I'm at the gym. Between sets on the leg curl machine.
Attempting to look somewhere other than at the 3 hot obviously straight guys on the other side of the room.
I stare out the window, which is right next to the machine I'm using.
I'm looking across the street when a guy walks by, right close to the window.
I didn't even look immediately, but noticed out of the corner of his eye that he was looking right in my direction.
He had blonde hair and was wearing track pants and a t-shirt. I glanced down, to see if he was in fact looking at me.
When I did look at him, he got a semi smile on his face.
Of course, I'm slow, so I didn't even smile. I didn't look away, but I didn't smile either.
After he moved past the part of the window that I was at, I turned away.
Man, was he hot. There's something about a guy checking me out and being interested that really turns me on.
I wondered where he was headed, not even considering what he was wearing.
I went back to doing my leg curls, still thinking about him.

### Set problem
Reproduce the gym account between "I stare out" and "in my direction.", inclusive, substituting "glass pane" for "window" throughout. The listing is separate material, independent of the gym account.

### Extracted records
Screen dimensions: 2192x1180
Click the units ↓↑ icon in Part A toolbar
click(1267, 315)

...

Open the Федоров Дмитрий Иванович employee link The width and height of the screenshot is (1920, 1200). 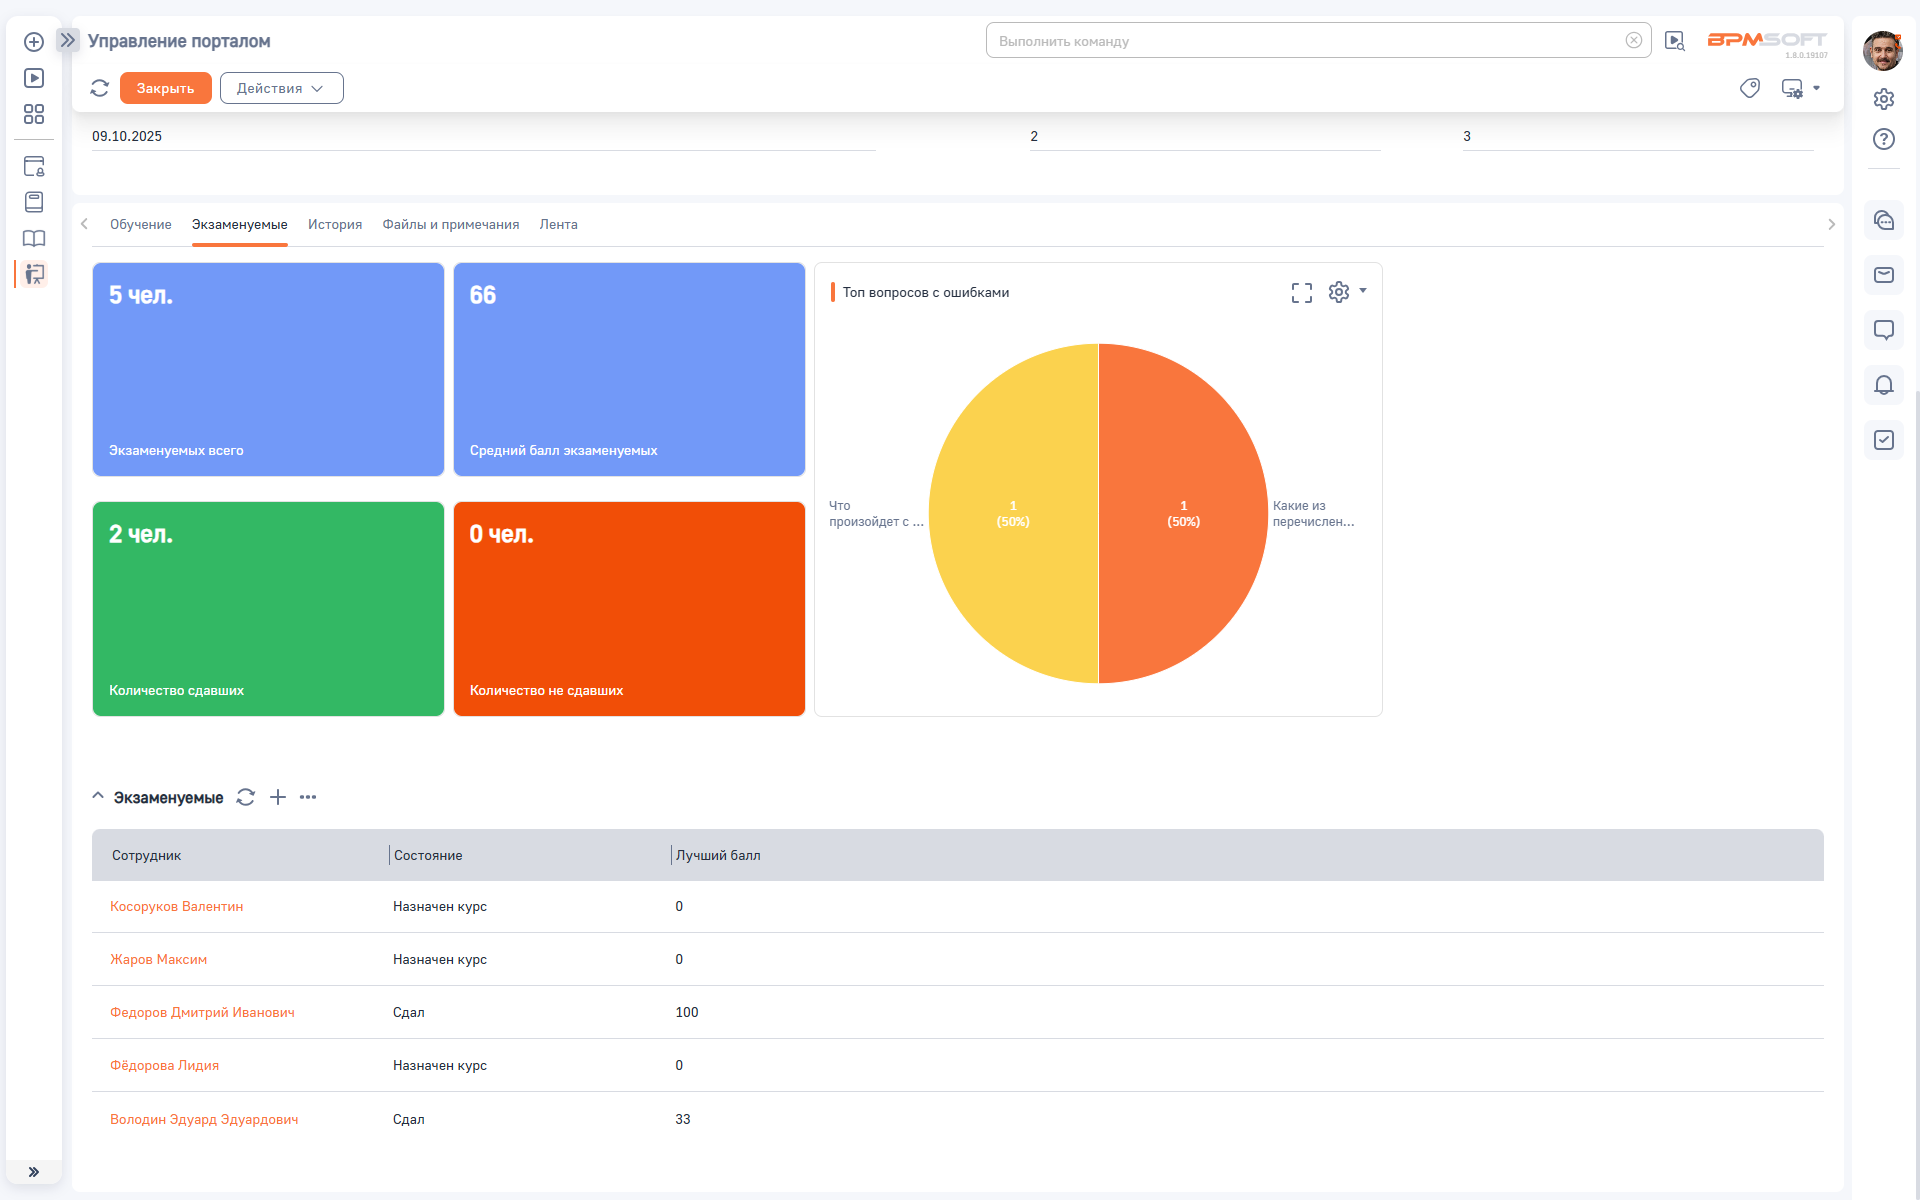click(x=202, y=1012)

### Problem solution
I stare out the glass pane, which is right next to the machine I'm using.
I'm looking across the street when a guy walks by, right close to the glass pane.
I didn't even look immediately, but noticed out of the corner of his eye that he was looking right in my direction.